Improving Stability Estimates in Adversarial Explainable AI through Alternate Search Methods
Christopher Burger, Charles Walter
TL;DR
This paper addresses the stability of text-based XAI explanations by assessing how few perturbations can meaningfully alter an explanation while preserving the model's output. It proposes a genetic algorithm as an alternative search method to efficiently locate minimum perturbations under semantic similarity constraints and top-k feature preservation, contrasting with a greedy baseline. Using ranking-based explanation similarity measures, including Rank-biased Overlap variants, Jaccard, Kendall's tau, and Spearman footrule, the study demonstrates that the GA can reveal more precise bounds on explanation instability and can reduce the perturbation count in practice.
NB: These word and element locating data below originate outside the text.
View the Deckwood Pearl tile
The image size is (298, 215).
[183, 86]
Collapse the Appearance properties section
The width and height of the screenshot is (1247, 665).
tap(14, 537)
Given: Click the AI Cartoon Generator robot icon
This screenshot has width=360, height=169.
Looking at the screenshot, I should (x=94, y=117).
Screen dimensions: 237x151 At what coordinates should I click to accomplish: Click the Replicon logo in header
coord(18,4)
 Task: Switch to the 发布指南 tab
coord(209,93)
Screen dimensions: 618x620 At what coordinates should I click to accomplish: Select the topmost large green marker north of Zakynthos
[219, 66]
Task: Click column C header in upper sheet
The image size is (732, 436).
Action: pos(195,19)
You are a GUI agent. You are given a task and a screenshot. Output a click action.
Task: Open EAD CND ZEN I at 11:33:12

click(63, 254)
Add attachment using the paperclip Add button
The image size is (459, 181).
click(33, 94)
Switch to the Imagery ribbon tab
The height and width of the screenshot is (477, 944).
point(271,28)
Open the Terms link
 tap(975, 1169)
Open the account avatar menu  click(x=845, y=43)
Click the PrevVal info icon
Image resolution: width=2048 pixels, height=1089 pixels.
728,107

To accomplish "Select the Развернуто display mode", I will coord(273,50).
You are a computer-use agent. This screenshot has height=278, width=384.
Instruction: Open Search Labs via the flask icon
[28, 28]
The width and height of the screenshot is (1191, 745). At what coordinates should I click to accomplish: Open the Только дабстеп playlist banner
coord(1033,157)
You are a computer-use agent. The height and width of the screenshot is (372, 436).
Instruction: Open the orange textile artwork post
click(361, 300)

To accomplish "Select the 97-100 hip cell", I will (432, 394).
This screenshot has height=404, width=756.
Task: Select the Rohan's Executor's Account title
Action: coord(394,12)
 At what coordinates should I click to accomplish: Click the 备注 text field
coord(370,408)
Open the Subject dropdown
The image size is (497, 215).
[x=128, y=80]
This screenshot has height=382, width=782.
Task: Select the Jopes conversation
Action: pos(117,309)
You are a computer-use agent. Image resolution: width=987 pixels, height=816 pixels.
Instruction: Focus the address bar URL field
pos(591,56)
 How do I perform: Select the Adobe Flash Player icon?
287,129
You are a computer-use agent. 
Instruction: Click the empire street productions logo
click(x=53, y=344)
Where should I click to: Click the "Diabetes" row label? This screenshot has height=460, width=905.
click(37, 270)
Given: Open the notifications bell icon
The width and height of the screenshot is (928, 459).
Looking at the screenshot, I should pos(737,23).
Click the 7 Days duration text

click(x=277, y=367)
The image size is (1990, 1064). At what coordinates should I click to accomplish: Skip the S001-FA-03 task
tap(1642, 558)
Experiments on Twitter GB and S2D text datasets show that while the GA sometimes outperforms the greedy approach, perturbation-based vulnerability of Lime explanations persists and is computationally costly, underscoring the need for scalable, robust XAI evaluation methods.
Abstract
Advances in the effectiveness of machine learning models have come at the cost of enormous complexity resulting in a poor understanding of how they function. Local surrogate methods have been used to approximate the workings of these complex models, but recent work has revealed their vulnerability to adversarial attacks where the explanation produced is appreciably different while the meaning and structure of the complex model's output remains similar. This prior work has focused on the existence of these weaknesses but not on their magnitude. Here we explore using an alternate search method with the goal of finding minimum viable perturbations, the fewest perturbations necessary to achieve a fixed similarity value between the original and altered text's explanation. Intuitively, a method that requires fewer perturbations to expose a given level of instability is inferior to one which requires more. This nuance allows for superior comparisons of the stability of explainability methods.